TEMPO.CO, Jakarta - Terdakwa kasus dugaan korupsi proyek Hambalang, Anas Urbaningrum, mengelak ketika disinggung soal pernyataannya yang siap digantung di Monumen Nasional bila terbukti korupsi. "Siapa yang bilang? Kembalikan ke fakta persidangan, tidak ada sebiji sawi pun terkait Hambalang," katanya saat akan berangkat ke Pengadilan Tindak Pidana Korupsi Jakarta, Rabu, 24 September 2014. (Baca: KPK Ingatkan Anas Sesumbar Gantung Diri di Monas)
Pada 9 Maret 2012, Anas mengatakan siap digantung di Monas jika terlibat kasus Hambalang. Hal itu dia ucapkan setelah menyampaikan sikap Partai Demokrat menanggapi naiknya harga bahan bakar minyak di kantor Demokrat, Jalan Kramat Raya 146, Jakarta Pusat. “Yakin, kalau ada Rp 1 saja Anas korupsi Hambalang, gantung Anas di Monas,” ujar Anas, yang ketika itu masih menjabat Ketua Umum Demokrat. (Baca: Adnan Buyung: Jaksa Penuntut Anas Bodoh)

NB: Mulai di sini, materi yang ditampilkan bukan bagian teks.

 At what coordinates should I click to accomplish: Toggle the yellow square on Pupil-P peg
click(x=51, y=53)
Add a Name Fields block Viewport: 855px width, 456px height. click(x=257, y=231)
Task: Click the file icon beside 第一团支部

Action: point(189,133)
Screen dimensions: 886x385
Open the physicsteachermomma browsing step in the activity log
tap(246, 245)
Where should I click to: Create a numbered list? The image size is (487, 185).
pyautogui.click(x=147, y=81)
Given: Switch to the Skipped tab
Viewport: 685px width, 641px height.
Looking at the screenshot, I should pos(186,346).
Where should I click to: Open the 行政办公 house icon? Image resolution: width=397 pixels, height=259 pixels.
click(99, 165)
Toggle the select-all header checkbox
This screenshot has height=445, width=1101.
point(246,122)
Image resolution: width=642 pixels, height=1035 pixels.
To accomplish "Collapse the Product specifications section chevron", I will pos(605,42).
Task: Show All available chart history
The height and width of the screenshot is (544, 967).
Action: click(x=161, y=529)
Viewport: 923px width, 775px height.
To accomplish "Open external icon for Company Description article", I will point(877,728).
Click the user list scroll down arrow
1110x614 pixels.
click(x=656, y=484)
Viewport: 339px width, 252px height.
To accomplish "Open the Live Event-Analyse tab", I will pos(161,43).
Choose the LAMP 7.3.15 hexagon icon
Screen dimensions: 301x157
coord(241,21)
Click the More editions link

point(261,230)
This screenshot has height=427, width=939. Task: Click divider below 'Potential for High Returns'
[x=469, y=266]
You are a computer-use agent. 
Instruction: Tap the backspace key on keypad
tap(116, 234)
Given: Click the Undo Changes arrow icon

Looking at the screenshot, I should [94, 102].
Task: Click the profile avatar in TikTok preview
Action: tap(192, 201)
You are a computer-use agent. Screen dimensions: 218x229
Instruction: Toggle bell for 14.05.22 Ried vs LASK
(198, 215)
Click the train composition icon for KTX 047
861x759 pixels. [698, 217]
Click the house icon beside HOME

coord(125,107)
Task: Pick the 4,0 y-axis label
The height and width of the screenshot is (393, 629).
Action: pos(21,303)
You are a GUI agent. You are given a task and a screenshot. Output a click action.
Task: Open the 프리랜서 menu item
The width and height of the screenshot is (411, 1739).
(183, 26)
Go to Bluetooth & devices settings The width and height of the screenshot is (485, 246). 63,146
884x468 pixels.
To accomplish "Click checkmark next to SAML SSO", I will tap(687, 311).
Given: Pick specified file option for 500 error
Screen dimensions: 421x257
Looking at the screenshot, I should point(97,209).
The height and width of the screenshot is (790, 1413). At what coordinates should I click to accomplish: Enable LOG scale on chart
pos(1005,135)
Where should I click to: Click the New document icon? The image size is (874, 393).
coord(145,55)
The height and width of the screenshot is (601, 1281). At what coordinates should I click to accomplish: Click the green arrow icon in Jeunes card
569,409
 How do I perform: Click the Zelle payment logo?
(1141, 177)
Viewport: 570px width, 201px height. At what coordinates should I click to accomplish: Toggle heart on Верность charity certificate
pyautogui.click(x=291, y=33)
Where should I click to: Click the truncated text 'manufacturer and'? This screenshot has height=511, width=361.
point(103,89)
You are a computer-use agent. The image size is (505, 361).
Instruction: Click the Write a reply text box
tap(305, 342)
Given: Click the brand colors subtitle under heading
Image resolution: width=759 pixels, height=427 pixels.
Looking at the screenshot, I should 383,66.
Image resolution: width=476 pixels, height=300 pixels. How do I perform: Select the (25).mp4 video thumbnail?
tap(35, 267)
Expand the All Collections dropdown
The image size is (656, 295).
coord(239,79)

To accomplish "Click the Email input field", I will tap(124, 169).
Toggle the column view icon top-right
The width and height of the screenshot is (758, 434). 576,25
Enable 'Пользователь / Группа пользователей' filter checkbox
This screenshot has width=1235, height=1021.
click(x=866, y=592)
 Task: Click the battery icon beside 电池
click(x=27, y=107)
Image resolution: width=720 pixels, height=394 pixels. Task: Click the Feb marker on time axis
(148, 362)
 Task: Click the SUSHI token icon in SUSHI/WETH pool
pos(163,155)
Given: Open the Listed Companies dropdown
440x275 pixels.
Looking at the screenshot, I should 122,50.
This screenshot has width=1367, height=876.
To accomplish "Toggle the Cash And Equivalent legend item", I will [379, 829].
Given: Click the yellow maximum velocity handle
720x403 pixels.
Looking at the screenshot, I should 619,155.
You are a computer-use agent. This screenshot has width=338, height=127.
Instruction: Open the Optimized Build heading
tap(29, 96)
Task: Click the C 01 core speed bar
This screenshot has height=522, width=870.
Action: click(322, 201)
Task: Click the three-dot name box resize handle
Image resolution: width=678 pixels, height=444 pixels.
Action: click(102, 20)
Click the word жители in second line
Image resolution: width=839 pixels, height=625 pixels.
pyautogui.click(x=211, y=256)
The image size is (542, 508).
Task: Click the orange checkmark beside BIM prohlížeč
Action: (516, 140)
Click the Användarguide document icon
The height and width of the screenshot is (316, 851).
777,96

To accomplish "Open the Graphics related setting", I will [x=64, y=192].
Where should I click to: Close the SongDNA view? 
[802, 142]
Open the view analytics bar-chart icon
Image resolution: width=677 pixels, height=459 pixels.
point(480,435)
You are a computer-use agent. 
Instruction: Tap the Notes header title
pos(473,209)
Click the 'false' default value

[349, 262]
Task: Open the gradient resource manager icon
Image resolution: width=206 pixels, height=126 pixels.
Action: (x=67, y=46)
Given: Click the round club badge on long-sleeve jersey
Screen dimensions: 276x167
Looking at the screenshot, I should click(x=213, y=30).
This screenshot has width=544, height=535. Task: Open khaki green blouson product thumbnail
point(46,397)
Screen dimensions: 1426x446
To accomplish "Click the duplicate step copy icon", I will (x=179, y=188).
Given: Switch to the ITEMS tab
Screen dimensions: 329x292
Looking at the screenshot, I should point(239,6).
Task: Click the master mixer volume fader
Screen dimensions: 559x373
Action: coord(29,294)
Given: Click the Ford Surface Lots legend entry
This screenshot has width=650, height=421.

Rabu siang ini, majelis hakim Pengadilan Tipikor akan membacakan amar putusan Anas. Anas mengatakan dirinya hanya menunggu putusan hakim. Ia tak mau membocorkan apakah akan mengajukan banding atau tidak atas vonisnya nanti. "Vonis saja belum. Prinsipnya, keputusan yang adil ialah yang sesuai fakta," katanya. Dia juga tak ada persiapan apa pun menghadapi putusan, termasuk tuntutan mencabut hak politiknya. "Ya, kita lihat saja nanti," ujarnya. (Baca juga: 3 Tudingan Miring Anas kepada Keluarga SBY)
Jaksa KPK menuntut Anas dengan pidana 15 tahun penjara. Jaksa juga meminta hakim agar menghukum Anas untuk membayar denda Rp 500 juta subsider pidana 5 bulan kurungan. Selain itu, jaksa menuntut agar Anas membayar uang pengganti atas kerugian negara sebesar Rp 94,18 miliar dan US$ 5.261.070. (Baca: Anas dan 466 Politikus yang Dijerat Kasus Korupsi)
Dengan ketentuan, apabila tidak dibayar selama satu bulan sesudah berkekuatan hukum tetap, harta bendanya akan disita oleh negara dan dapat dilelang untuk menutupi uang pengganti tersebut. Jika harta bendanya tidak mencukupi, diganti dengan pidana penjara selama 4 tahun.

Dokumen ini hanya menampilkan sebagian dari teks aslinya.